**Assignment**
Set down exactly the lines below between the line holding "Click the GitHub Octocat logo" and the line holding "The image size is (910, 867).", inclusive; no other line belongs in the answer.

Pixel coordinate grounding data
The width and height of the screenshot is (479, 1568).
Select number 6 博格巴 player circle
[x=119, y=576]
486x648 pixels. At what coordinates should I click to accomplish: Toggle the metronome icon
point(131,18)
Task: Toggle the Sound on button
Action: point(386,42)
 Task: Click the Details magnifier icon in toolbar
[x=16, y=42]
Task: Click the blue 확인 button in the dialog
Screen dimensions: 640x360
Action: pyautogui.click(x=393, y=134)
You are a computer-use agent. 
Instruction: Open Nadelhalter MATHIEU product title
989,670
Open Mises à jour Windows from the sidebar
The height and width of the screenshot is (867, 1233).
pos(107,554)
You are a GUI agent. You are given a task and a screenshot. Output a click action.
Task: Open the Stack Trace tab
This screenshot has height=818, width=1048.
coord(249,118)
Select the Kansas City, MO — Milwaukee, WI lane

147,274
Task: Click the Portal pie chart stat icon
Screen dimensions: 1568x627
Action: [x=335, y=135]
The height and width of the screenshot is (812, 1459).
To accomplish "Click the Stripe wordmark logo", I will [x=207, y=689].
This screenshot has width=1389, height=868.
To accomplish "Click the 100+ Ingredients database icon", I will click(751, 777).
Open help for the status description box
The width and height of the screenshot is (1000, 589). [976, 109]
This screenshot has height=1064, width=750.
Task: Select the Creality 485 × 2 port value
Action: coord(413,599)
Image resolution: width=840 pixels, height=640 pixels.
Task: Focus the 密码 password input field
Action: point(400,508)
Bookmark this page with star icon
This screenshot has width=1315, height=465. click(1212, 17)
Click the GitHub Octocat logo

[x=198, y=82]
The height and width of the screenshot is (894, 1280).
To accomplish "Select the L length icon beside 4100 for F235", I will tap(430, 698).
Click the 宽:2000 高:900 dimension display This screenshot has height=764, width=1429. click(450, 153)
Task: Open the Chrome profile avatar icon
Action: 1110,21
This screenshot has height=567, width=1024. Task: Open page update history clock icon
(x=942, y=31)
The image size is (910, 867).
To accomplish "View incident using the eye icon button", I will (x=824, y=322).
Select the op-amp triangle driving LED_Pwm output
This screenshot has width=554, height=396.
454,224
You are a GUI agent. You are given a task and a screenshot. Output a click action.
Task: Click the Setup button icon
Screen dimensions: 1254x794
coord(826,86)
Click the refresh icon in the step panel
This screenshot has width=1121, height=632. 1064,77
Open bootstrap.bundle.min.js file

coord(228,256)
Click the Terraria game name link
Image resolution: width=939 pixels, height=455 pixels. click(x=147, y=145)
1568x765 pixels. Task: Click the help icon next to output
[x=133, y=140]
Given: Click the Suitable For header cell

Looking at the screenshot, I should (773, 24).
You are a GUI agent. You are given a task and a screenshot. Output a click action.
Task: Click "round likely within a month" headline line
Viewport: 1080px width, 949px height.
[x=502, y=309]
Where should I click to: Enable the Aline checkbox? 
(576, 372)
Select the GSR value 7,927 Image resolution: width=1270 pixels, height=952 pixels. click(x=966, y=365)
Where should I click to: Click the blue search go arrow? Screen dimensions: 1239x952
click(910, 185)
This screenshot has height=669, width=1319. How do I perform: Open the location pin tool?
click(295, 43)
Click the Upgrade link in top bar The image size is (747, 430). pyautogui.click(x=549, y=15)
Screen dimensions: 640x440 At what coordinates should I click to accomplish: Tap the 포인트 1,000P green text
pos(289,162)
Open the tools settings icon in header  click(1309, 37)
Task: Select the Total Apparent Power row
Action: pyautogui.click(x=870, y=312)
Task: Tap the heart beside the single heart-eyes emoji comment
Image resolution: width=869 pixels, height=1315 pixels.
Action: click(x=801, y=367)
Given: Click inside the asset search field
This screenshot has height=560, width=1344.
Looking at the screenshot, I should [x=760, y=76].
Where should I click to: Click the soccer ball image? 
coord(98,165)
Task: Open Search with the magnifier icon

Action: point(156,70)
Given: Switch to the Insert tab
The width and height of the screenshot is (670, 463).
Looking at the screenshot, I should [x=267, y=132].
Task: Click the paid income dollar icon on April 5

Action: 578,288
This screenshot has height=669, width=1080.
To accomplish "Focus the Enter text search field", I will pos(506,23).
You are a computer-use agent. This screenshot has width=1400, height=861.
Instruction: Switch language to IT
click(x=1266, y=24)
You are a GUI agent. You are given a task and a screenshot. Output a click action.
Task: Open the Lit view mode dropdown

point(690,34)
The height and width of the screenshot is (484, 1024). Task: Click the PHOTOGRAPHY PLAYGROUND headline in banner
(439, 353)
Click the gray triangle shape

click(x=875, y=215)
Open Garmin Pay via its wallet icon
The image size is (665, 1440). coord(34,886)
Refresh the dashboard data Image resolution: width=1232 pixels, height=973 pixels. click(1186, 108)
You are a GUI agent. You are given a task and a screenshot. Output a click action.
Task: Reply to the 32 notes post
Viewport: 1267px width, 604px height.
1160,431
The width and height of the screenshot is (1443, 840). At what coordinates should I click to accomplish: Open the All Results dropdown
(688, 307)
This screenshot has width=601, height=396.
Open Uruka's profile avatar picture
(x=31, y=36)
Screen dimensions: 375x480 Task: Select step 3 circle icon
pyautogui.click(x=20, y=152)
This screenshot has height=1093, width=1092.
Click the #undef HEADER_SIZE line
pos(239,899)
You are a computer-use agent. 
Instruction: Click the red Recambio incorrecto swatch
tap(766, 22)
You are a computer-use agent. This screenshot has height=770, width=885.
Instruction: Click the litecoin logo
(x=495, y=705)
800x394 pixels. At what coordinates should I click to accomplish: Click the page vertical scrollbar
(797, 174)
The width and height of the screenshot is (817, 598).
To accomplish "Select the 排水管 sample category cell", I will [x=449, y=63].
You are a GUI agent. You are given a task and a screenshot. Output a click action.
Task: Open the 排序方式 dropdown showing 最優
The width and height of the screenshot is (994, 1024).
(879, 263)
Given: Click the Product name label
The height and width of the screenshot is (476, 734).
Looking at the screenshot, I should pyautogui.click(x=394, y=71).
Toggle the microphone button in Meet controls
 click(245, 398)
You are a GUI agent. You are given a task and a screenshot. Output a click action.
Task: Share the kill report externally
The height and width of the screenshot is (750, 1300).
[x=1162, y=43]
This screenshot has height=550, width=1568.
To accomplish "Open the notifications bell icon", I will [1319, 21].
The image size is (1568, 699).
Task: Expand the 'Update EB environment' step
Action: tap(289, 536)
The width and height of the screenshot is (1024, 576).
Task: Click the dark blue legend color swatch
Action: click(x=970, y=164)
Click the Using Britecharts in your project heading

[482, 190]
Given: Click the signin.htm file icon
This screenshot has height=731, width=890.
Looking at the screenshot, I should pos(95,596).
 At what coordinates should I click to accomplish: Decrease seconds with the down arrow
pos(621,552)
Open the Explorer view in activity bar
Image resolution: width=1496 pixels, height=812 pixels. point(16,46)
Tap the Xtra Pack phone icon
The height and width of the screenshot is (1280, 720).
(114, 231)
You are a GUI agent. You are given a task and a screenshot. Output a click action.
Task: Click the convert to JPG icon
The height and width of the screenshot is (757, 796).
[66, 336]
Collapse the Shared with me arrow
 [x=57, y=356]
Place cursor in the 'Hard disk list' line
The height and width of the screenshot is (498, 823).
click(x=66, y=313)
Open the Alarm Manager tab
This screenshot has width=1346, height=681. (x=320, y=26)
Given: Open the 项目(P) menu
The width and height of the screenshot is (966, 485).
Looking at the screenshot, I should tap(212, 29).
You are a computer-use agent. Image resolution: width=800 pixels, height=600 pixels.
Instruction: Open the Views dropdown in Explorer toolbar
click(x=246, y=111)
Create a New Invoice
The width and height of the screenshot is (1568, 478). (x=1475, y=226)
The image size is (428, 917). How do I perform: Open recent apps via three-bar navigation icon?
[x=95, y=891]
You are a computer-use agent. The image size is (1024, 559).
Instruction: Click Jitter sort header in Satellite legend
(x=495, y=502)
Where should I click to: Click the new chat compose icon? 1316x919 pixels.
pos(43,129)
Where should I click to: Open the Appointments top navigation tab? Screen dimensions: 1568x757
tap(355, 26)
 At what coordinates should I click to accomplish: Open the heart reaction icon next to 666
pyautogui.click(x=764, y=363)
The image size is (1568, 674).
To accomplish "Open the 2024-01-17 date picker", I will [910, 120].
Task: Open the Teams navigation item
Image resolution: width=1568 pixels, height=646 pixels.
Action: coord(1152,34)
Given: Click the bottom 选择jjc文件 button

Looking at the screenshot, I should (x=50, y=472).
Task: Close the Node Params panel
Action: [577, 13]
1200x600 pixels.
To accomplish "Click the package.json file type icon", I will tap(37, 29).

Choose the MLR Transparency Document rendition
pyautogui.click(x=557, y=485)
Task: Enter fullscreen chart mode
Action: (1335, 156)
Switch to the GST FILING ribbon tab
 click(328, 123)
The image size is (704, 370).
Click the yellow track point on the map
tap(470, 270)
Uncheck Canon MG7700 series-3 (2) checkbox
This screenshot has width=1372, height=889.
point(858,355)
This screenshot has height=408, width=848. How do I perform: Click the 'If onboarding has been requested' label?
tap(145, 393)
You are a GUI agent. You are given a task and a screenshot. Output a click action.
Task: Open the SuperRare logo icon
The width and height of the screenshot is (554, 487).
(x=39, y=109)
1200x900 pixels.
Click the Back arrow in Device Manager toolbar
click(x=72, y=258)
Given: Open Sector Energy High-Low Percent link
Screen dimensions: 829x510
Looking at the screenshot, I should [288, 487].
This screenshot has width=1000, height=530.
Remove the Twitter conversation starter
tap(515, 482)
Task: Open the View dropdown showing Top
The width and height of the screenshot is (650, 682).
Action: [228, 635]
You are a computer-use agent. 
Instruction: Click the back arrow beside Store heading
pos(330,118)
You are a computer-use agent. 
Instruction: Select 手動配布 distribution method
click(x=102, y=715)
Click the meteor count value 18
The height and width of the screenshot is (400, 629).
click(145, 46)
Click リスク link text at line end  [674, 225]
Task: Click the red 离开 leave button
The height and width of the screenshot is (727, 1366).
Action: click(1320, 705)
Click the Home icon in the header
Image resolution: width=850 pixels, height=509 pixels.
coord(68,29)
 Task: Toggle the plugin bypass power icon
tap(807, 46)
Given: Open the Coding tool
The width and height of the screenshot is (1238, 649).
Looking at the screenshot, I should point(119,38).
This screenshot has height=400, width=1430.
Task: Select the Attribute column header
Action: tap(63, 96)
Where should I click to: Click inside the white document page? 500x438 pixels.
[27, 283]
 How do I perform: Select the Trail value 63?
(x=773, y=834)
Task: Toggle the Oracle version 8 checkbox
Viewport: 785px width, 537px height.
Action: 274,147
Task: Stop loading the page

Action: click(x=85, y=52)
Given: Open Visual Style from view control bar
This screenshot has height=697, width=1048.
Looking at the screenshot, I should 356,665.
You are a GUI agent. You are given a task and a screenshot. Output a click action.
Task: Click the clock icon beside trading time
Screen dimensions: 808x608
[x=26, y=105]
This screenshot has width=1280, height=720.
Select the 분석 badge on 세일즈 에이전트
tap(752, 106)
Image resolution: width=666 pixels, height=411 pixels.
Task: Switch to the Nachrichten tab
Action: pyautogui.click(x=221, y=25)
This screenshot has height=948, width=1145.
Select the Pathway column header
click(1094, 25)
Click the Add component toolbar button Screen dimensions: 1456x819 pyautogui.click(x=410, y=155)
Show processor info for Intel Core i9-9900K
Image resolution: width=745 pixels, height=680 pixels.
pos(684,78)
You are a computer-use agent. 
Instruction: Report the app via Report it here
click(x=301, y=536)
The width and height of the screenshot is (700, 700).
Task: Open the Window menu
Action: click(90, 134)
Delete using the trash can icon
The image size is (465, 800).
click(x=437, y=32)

**Solution to the problem**
Click the GitHub Octocat logo

[x=198, y=82]
The height and width of the screenshot is (894, 1280).
To accomplish "Select the L length icon beside 4100 for F235", I will tap(430, 698).
Click the 宽:2000 高:900 dimension display This screenshot has height=764, width=1429. click(450, 153)
Task: Open the Chrome profile avatar icon
Action: 1110,21
This screenshot has height=567, width=1024. Task: Open page update history clock icon
(x=942, y=31)
The image size is (910, 867).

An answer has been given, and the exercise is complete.